A linguagem é uma das maiores invenções humanas. Ela possibilitou um imenso incremento na facilidade e rapidez da comunicação entre as pessoas e com isso, uma maior comunhão entre elas. A língua, que durante muito tempo, foi vista pela sociedade como um fator a mais de coesão social, de identificação entre os homens, hoje desempenha um papel um pouco diferente em algumas situações cotidianas.
Ironicamente, algo que foi feito com a intenção exatamente contrária, atualmente serve como instrumento de exclusão social e auto-afirmação de status de "poder vigente". O domínio da língua discrimina os indivíduos entre "cultos" e "não-cultos", nas redes sociais, nos veículos de comunicação, na comunicação diária. É de extrema importância o domínio da nossa língua, mas nunca ela deveria ser usada para segregar as pessoas.

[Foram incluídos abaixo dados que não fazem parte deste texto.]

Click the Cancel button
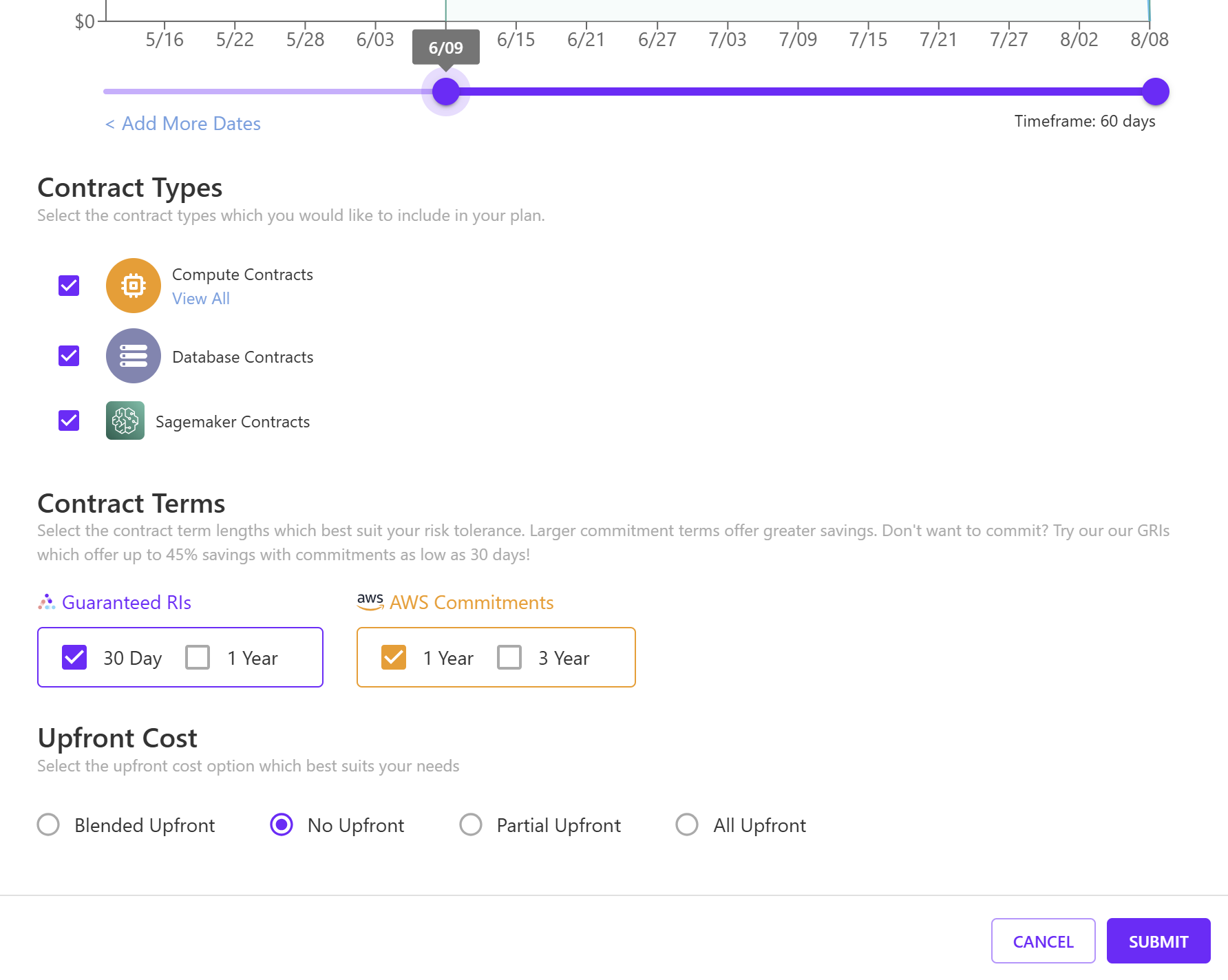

Sempre foram buscadas, de modo doentio, maneiras das classes mais poderosas se diferenciarem do "resto": cor da pele, dinheiro, modo de se vestir... E uma das mais absurdas entre tantos absurdos, a língua.
Então, mostram-se como melhores aqueles que tem um "saber" linguístico (muitas vezes falso, na realidade) mais apurado. E, dessa forma, fica adquirido o direito de discriminar aqueles que não conhecem as regras formais da língua, por falta de oportunidade ou por opção. Chega até a ser engraçado observar como funciona essa discriminação em certos meios em que, "tu tá fazendo o que?" é aceito e "nós vai" não é. Claramente, ninguém conhece a língua, mas criaram (sabe-se lá quem) padrões para determinar os erros que são certos e aqueles que são extremamente errados e inaceitáveis.
A língua foi feita para facilitar a comunicação e unir as pessoas! O ideal é conhecê-la ao máximo e saber utilizar as variações que mais se adequam à situação, sem necessidade de esbanjar o seu "conhecimento", de modo que essa "dádiva" seja usada em prol da nossa evolução social.